(Note: originally asked on stackexchange)

Let $X$ be a compact, complex manifold and $A\in \textbf{Art}$ where $\textbf{Art}$ is the category of local artinian $\mathbb{C}$-algebras with residue field $\mathbb{C}$.

In page 24 of this paper they define an infinitesimal deformation of $X$ over $Spec(A)$ to be the following diagram:

$$ \matrix{ X & \overset{i}{\rightarrow} & X_A \cr \downarrow & & \downarrow \pi \cr Spec(\mathbb{C}) & \overset{i}{\rightarrow} & Spec(A) \cr } $$

where $\pi$ is proper and flat holomorphic map, $a\in Spec(A)$ is the closed point, $i$ is a closed embedding, and $X\simeq X_A\times_{Spec_(A)} Spec(\mathbb{C})$.

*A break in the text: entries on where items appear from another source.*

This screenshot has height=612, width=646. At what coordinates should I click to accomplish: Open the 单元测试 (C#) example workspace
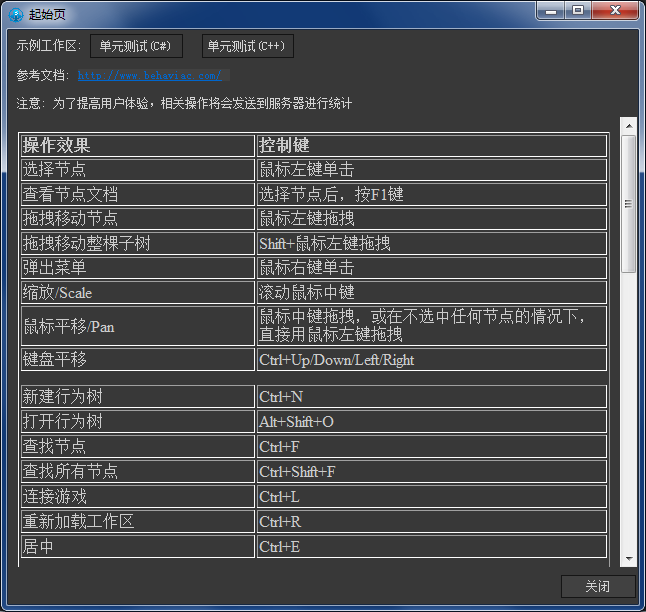pyautogui.click(x=136, y=46)
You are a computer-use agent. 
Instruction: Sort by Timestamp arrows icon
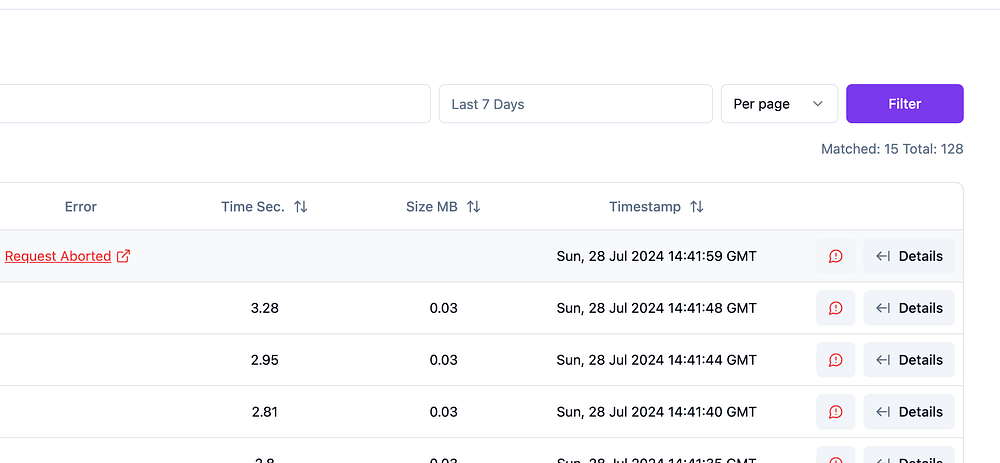click(x=697, y=207)
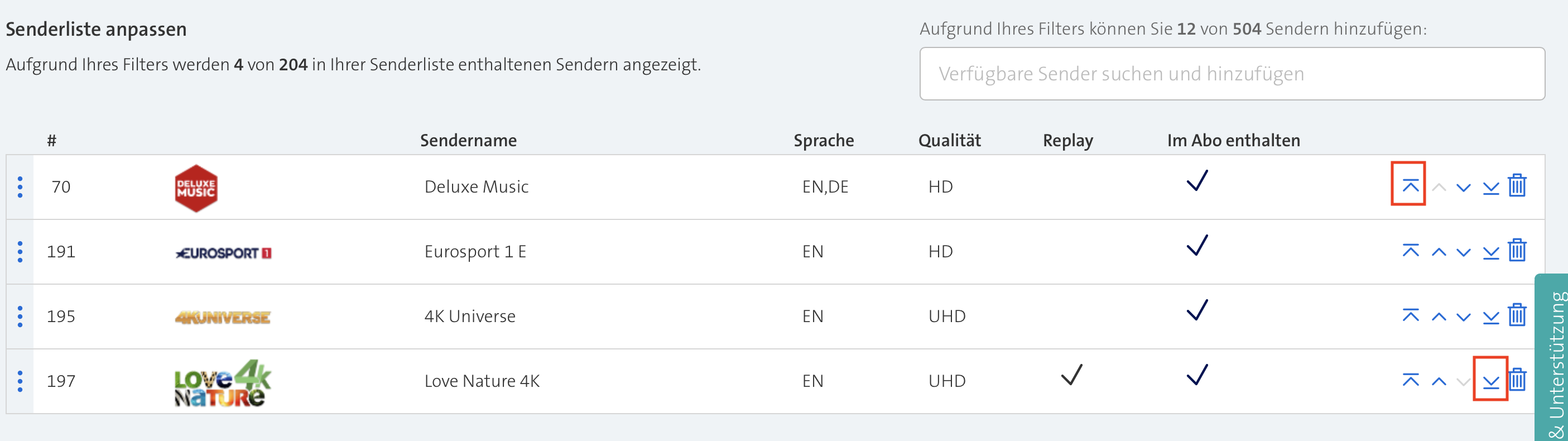Viewport: 1568px width, 441px height.
Task: Move Deluxe Music down one position
Action: 1463,187
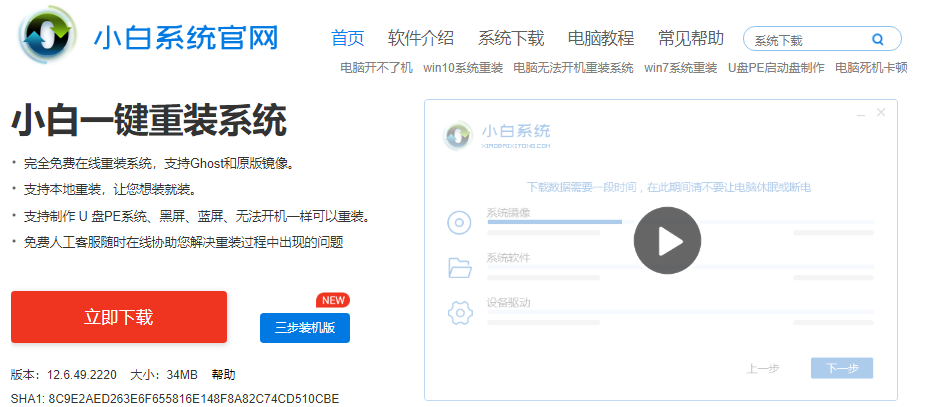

This definition looks a lot like a deformation of a scheme. But $X,X_A$ are not necessarily schemes (or are they?).

My question is, does this definition make sense? What are we considering $Spec(A)$ as? And what is a flat morphism of manifolds?

Also, in ch. 4 of his book, Kodaira defines a deformation of a complex manifold $X$ to be a deformation of the transitions functions that glue together the polydisks that cover $X$. Are these definitions the same?